Fast Company’s motivates BIG’s placements as follows:
For bringing
starchitecture to the drab world of storm resilience. Bjarke Ingels Group
(BIG), a firm that once proposed and built a ski slope on top of a
waste-treatment plant, continues to devise playful ways to solve serious
problems. BIG's winning proposal for Rebuild by Design, a design competition
launched by the U.S. Department of Housing and Urban Development in the wake of
Hurricane Sandy, marries extravagant design to pragmatic storm protection. This
is not your average flood wall: The 10-mile loop of parks and community spaces
is designed to shield Lower Manhattan from devastating floods, but during
calmer times, the berms become places for people to sunbathe, socialize, and
even garden. An artist-decorated flood wall placed under FDR Drive, a highway
along the eastern shore of Manhattan, folds up when not in use to create an
esplanade that will house a winter market.

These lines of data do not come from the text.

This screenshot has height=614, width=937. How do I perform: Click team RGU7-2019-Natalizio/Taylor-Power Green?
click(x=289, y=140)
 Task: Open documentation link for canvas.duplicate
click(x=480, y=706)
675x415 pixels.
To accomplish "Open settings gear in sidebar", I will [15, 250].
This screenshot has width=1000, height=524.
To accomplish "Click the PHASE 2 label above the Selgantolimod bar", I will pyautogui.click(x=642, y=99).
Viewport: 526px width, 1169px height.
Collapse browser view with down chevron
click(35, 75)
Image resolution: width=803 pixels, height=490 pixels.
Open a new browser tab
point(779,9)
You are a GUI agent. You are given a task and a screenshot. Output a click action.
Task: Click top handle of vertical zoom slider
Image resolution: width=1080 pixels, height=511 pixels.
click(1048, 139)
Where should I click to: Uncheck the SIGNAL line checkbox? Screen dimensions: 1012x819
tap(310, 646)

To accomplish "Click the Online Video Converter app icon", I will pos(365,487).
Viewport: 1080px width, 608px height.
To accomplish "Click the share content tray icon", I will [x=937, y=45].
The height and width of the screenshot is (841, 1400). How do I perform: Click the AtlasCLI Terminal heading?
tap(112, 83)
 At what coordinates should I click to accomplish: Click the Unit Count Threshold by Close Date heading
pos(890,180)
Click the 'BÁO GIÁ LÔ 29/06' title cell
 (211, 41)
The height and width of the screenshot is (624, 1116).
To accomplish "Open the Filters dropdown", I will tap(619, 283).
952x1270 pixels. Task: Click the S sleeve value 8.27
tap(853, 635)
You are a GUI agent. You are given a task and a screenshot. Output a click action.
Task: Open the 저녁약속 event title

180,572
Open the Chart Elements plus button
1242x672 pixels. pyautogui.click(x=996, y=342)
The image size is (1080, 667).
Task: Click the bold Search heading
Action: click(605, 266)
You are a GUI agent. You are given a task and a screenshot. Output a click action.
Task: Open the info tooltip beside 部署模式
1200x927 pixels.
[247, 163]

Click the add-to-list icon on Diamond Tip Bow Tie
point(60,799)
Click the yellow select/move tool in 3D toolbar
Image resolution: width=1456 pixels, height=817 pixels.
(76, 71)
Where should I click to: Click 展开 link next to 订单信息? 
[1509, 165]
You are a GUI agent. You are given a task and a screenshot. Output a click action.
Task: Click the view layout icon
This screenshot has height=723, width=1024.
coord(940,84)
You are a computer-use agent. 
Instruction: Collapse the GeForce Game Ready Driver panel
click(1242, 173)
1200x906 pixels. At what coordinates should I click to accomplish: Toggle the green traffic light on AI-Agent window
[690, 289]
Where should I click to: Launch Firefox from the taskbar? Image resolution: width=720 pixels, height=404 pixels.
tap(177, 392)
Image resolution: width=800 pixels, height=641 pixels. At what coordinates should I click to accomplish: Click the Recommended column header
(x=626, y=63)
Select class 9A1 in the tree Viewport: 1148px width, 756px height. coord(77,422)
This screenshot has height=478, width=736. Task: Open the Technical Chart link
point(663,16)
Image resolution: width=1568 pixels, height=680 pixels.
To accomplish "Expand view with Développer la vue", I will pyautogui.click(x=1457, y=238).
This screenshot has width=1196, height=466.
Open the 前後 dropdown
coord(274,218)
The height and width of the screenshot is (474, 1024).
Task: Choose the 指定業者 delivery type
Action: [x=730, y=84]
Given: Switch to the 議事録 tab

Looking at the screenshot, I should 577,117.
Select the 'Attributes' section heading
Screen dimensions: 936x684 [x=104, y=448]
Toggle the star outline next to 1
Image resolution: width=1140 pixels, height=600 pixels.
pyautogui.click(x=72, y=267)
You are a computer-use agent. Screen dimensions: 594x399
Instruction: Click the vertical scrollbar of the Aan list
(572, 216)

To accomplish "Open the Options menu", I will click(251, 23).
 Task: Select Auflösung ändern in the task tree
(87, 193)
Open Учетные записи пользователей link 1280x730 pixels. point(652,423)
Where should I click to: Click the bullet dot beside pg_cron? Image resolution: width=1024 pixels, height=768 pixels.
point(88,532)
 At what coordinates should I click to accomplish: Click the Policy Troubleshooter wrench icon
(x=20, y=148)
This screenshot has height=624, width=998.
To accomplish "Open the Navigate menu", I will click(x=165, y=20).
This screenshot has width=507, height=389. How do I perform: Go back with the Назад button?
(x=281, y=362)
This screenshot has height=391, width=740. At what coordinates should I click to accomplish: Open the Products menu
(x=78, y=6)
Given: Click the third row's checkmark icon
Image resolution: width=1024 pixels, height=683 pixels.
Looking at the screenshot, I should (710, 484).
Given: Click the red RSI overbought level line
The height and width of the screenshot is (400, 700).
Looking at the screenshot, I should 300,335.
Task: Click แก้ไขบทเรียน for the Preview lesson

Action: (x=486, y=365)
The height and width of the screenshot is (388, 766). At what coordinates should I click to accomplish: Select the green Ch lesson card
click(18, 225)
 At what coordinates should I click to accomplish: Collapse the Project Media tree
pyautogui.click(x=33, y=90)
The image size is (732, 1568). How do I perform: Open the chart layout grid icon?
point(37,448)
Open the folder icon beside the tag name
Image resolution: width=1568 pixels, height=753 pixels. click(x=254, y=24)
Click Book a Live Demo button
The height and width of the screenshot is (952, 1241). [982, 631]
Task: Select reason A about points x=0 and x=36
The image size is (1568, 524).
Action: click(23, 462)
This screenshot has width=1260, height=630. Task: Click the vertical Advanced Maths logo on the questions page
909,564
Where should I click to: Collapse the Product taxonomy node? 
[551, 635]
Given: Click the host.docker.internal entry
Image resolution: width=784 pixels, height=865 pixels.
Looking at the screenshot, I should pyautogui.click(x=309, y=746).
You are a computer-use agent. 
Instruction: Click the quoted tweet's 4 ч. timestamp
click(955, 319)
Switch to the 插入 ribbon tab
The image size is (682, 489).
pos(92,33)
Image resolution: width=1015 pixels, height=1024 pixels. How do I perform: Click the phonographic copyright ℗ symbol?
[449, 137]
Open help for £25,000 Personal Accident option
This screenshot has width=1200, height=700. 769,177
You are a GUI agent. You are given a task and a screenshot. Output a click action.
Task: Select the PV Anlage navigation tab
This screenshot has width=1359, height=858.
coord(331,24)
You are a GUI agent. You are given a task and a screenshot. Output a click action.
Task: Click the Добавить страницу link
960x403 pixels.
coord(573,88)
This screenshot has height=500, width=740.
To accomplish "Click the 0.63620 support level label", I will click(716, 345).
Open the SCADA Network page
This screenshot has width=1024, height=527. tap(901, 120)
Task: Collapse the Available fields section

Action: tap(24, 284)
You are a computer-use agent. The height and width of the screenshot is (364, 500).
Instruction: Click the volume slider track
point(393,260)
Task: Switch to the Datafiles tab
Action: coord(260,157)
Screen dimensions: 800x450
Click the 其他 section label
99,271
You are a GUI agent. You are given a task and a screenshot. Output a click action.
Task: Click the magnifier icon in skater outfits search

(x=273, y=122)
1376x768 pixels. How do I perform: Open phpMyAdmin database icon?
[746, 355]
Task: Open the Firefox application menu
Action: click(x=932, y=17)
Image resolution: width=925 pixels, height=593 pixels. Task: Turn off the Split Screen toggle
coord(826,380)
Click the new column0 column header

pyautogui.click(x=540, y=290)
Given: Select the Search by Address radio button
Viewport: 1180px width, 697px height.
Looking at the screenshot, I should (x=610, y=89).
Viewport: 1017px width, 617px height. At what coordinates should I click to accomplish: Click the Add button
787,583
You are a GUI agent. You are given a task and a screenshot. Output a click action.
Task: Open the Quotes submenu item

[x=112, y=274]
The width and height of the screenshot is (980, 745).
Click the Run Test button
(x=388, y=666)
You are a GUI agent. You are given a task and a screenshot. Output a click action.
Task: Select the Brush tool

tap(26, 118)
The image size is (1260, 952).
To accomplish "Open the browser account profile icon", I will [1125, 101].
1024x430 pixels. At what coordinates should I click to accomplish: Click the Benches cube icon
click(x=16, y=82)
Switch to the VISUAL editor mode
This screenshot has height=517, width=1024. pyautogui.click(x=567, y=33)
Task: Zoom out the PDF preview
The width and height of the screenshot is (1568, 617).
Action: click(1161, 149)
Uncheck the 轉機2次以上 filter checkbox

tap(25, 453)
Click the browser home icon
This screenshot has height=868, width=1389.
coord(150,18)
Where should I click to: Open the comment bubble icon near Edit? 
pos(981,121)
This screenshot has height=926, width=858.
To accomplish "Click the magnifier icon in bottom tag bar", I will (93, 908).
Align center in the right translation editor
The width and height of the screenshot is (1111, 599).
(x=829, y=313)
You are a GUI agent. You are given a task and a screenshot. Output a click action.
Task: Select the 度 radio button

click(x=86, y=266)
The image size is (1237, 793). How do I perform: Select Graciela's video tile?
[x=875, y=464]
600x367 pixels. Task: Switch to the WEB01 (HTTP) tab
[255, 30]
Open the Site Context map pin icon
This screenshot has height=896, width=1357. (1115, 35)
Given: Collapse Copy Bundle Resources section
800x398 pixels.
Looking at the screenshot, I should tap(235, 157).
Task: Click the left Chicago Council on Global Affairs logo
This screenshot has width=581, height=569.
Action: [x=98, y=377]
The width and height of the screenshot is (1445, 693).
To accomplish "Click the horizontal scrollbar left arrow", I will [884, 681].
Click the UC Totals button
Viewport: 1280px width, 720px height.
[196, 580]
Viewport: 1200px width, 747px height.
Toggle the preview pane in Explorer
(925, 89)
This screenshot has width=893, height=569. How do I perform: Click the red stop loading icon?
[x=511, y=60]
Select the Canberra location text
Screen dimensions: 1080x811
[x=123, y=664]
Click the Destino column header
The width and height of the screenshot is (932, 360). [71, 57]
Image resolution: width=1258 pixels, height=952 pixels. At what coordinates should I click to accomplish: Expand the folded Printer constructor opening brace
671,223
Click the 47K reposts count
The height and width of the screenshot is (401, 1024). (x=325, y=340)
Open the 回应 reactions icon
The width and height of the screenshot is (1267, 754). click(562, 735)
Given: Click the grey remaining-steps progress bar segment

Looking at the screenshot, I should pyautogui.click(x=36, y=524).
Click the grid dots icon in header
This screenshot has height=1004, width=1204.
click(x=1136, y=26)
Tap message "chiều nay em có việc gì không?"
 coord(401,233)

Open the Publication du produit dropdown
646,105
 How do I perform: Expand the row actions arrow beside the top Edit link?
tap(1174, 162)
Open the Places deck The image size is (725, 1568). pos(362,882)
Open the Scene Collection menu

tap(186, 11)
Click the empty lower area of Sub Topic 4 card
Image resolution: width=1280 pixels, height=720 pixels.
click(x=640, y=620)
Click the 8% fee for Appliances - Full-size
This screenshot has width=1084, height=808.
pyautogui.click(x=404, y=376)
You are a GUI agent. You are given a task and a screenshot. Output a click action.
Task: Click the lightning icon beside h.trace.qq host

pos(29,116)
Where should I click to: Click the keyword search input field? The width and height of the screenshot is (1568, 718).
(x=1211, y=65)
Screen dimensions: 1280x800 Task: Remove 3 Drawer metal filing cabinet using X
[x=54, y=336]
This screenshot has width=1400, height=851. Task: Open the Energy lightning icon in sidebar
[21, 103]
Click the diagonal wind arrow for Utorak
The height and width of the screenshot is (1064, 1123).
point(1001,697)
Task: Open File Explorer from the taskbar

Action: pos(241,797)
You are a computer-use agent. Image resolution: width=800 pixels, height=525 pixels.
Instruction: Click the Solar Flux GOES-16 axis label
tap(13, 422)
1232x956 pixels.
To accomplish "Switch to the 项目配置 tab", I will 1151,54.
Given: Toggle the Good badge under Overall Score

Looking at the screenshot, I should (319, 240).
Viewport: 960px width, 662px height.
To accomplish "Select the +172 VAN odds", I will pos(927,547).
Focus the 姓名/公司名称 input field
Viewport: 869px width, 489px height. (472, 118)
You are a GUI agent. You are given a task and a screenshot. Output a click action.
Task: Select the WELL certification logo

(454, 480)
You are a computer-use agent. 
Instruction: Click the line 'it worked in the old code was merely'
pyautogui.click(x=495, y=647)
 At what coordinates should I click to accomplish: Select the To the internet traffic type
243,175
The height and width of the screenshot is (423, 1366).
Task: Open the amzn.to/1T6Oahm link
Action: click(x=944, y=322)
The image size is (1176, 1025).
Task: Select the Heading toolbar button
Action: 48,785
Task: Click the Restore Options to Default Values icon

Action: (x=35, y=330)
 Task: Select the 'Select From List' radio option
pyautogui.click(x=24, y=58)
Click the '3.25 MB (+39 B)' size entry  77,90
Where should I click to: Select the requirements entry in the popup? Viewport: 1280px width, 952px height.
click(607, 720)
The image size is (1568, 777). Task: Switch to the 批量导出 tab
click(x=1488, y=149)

And about C.F. Møller Architects, Fast Company writes:
For rethinking
high-rise living. Urban areas are growing faster than ever, and the World
Health Organization (WHO) projects that six out of every 10 people on Earth are
expected to live in a city by 2030. For the majority of us, the future, by
necessity, will be vertical. C.F. Møller is rethinking not only how we
build residential towers, but how we use them. The firm is currently in the
planning process for the world’s tallest wooden skyscraper. The
34-story Stockholm residence promises to be both cheaper and more sustainable
than steel and concrete alternatives—one reason the U.S. government
invested $1 million in a wooden skyscraper competition last year. C.F. Møller is also solving residential skyscrapers’ other weakness: social isolation. For a
24-story Antwerp tower, the architects grouped apartments in mini communities
of similar residents, like families and students. Ample communal space,
including a communal dining area, balcony space, and winter gardens, ensures
people have plenty of reasons to bump into each other.
The list is topped by Adi Tatarko´s and Alon Cohen´s Houzz (USA).